Di akhir tahun 2003 saya dan beberapa teman menumpang mobil Avanza. Dari serang, kami berenam melesat ke arah Bandung. Hari itu kami berniat menghadiri pernikahan seorang rekan kerja kami. Saya ingat pagi itu jalan begitu lengang, udara masih sangat sejuk, kita sengaja berangkat pagi sekali untuk menghindari kemacetan dari arah Jakarta.

Baru kira2 lima menit kita jalan, dari arah berlawanan sebuah truk yang mengangkut bilah-bilah baja berat terlihat oleng, dalam jarak yang lumayan dekat tiba2 terdengar bunyi letusan yang keras, Duarr!. Teman saya langsung menginjak gas, dalam tempo sepersekian detik ia berusaha menghindari truk oleng yang melewati pembatas jalan tersebut. Alhamdulillah kami lolos. Tapi dari belakang, dengan mata kepala saya sendiri saya melihat truk yang massanya besar dan kecepatan tinggi langsung menghantam sebuah bis karyawan yang saat itu sedang penuh-penuhnya. Tujuh orang tewas seketika.

Kami yang dari awal perjalanan bercanda tak karuan mendadak diam, tak satupun bicara dalam hati kami masing2 sangat bersyukur sekaligus prihatin atas kejadian pagi naas itu. Obrolan pun berganti, dengan suara pelan kami berandai-andai jika saja terlambat maka lewatlah sudah. Dan jika "lewat" begitu maka ...

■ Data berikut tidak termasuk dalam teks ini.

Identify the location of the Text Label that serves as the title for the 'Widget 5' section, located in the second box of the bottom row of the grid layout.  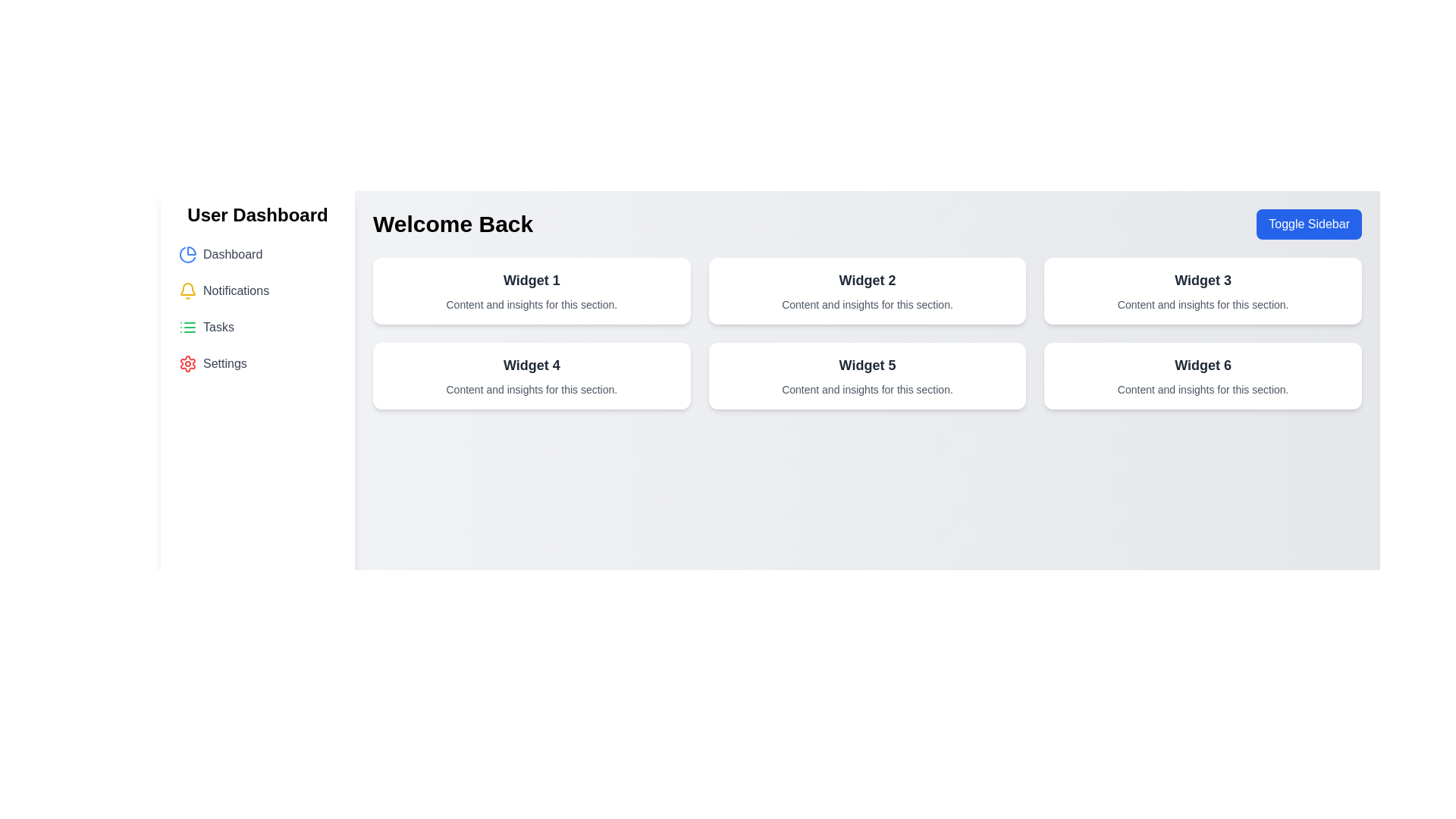
(867, 366).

Saat itu saya baru sadar. Seandainya hanya diberi waktu beberapa detik saja sebelum mati menjemput, apakah yang paling saya inginkan ? dan jawabannya tidak mengagetkan.

Didepan kematian yang temponya sepersekian detik dan jaraknya sepersekian meter itu segala ambisi ingin punya ini-itu hilang sudah. Di depan kematian, apa yang pernah saya banggakan luntur sudah, apa yang telah lewat/luput dari saya dan apa yang saya raih semua tak ada artinya. Bahkan segala kebencian, segala penyesalan, segala dendam habis sudah. Jika saya hanya punya waktu beberapa detik saja atau kesempatan kedua melanjutkan hidup, saya hanya ingin jadi orang yang lebih baik, just to be a better man !.

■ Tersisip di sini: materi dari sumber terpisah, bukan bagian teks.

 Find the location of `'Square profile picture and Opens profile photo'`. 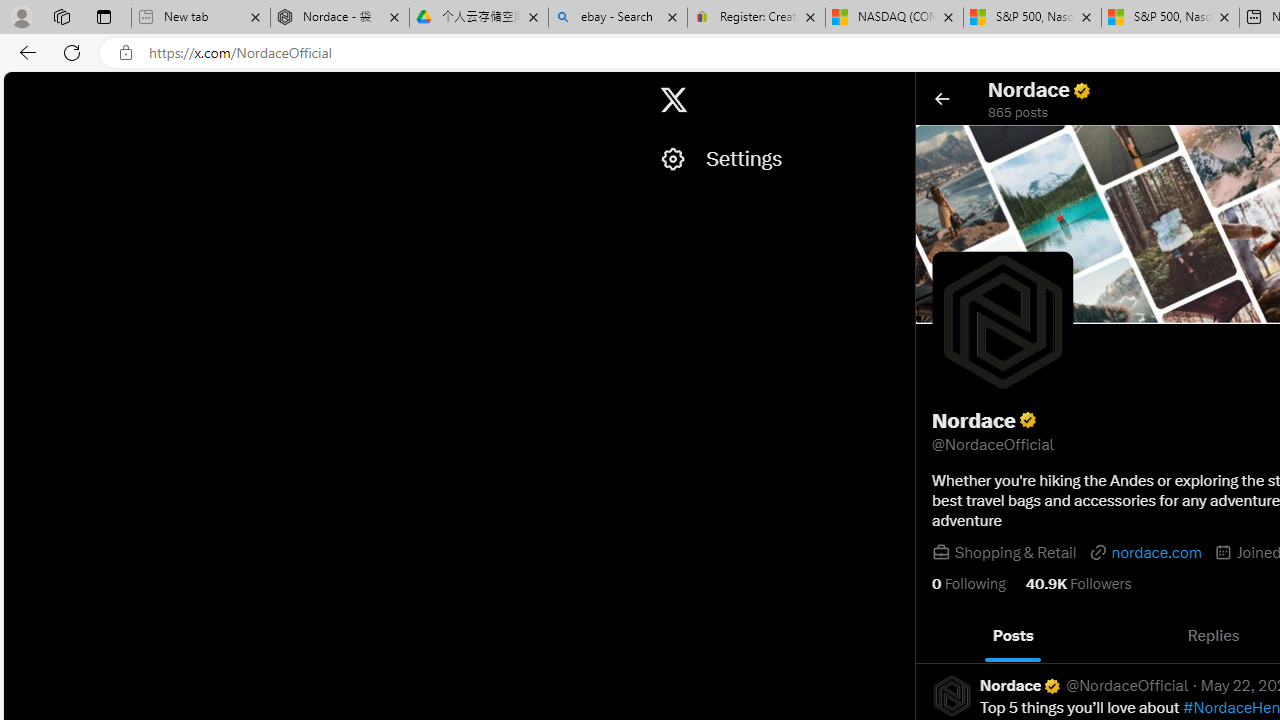

'Square profile picture and Opens profile photo' is located at coordinates (1002, 320).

Demi Tuhan ternyata saya sangat tidak siap dan mungkin sampai hari ini tak pernah siap jika harus mengalami yang namanya mati, maka betapa Maha Bijaksana nya Tuhan dengan merahasiakan kematian seseorang.

Sewaktu ibu kita melahirkan kita, secara otomatis kita adalah milik orang tua, gedean dikit kita adalah milik masyarakat sebab segala aturan dan hukum bermasyarakat berlaku atas diri kita, disana kita adalah milik para teman dan para sahabat dan tetangga. Lalu bila kita sudah berkeluarga kita adalah milik suami atau istri dan anak anak kita. "KITA" yang saya maksud berarti manusia secara keseluruhan alias semua orang. secara universal, baik ortu, teman, sahabat, keluarga handai taulan. mereka adalah bagian dari hidup kita yang berprinsip hampir sama : mereka hanya menginginkan hanya hal-hal baik saja yang menimpa diri kita.

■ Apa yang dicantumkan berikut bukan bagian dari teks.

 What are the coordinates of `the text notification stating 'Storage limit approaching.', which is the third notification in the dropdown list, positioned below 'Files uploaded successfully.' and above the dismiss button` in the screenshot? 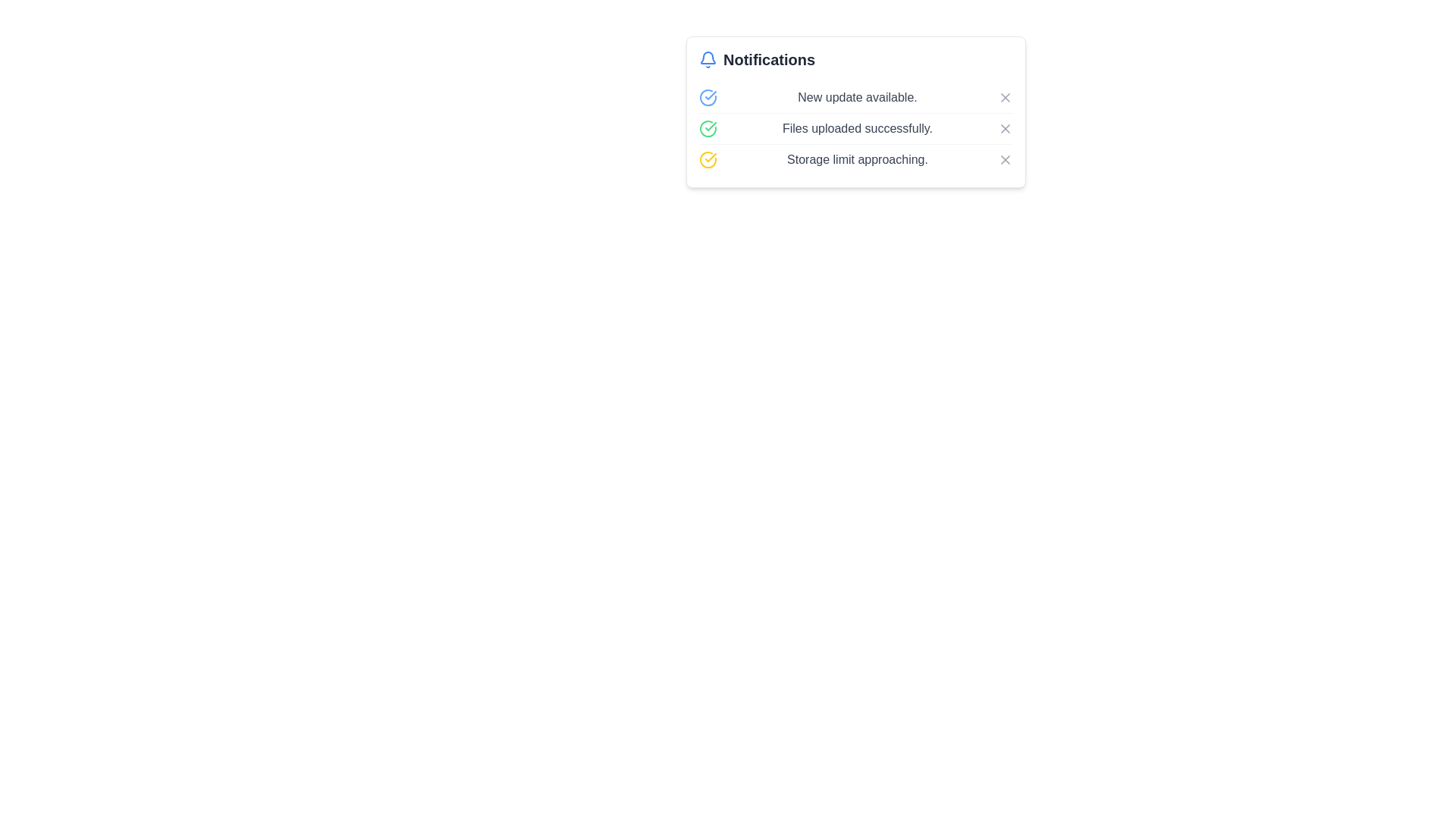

Dalam konteks, banyaknya orang yang begitu memperhatikan dan menyayangi sekaligus mendoakan kita itu seharusnya sense kita utk mencintai diri sendiri lebih besar dari mereka.

Be hold !, betapa berartinya keberadaan kita disisi mereka ! anda mungkin tak merasakannya karena senyuman sudah merupakan santapan tiap menit hidup anda. Saking seringnya meremehkan diri sendiri kadang kita tidak menyadari bahwa kita bukan lah manusia remeh temeh dimata orang-orang terdekat kita.

Oleh sebab itu saya mengajak pembaca untuk lebih menyayangi diri sendiri terutama jika sedang berkendara. Boleh jadi profesi anda sopir truk, pengemudi taksi, atau pemilik mobil pribadi, pengendara motor sepeda bahkan pejalan kaki sekalipun. Saya berharap anda aware terhadap diri sendiri, sehingga tak ada lagi mobil jungkar-jungkir di tol.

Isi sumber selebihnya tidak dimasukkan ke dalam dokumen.